Toshiba filed twice-delayed business results on Tuesday without an endorsement from its auditor, increasing the likelihood that the nuclear-to-TVs conglomerate will be delisted.
The filing carried a disclaimer from auditor PricewaterhouseCoopers (PwC) Aarata that it was unable to form an opinion of the results. The move is unprecedented for a major Tokyo-based firm and puts the Tokyo Stock Exchange center stage as it weighs the pros and cons of forcing Toshiba to delist.
Failing to act tough with Toshiba would bring into question authorities' credibility in maintaining standards for investors but a delisting would complicate the crisis engulfing the firm, increasingfinancing costs and exposing it to further lawsuits from angry shareholders.
Accountants have been questioning the numbers at U.S. nuclear subsidiary Westinghouse Electric, where massive cost overruns at four nuclear reactors under construction in the Southeastern United States have forced its Japanese parent to estimate a $9 billion annual net loss and take drastic measures.
PwC is questioning not only recent results but also probing the books at Westinghouse for the business year through March 2016, sources have said, declining to be identified as they were not authorised to speak on the matter publicly.

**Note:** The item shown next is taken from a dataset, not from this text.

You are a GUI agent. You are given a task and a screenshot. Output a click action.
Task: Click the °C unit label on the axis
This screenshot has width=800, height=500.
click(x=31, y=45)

Toshiba has put up its prized memory chip unit and other assets for sale, Westinghouse has filed for Chapter 11 protection from creditors and may also be sold.
The company also said on Tuesday it was considering an initial public offering for smart meter group Landis+Gyr. Reuters last month reported that it was preparing a potential $2 billion divestment of the Swiss-based business.
The decision on whether to delist Toshiba or not now rests with the bourse. Toshiba has been on its supervision list since mid-March after failing to clear up concerns about its internal controls a year and a half after a 2015 accounting scandal.
There are no set rules governing how long the bourse should take to come to a conclusion.
Separately, Taiwan's Foxconn has offered up to 3 trillion yen ($27 billion) for the chip business, nearly $10 billion higher than Toshiba's own estimate, The Wall Street Journal reported, citing people familiar with the matter.
Such a proposal by Foxconn would also put Japanese regulators in a tough position as they have vowed to vet bidders to block a sale to investors it deems a risk to national security. Foxconn is considered such a risk because of its close ties to China.
Japan's trade minister Hiroshige Seko repeated on Tuesday that Toshiba's chip technology was important, not only for Japan's growth strategy, but also in terms of jobs and information security.
"For those reasons, we continue to carefully monitor Toshiba's business conditions and sale of its chip business," Seko said.
Toshiba declined to comment on its chips business and Foxconn, formally known as Hon Hai Precision Industry, also declined to comment.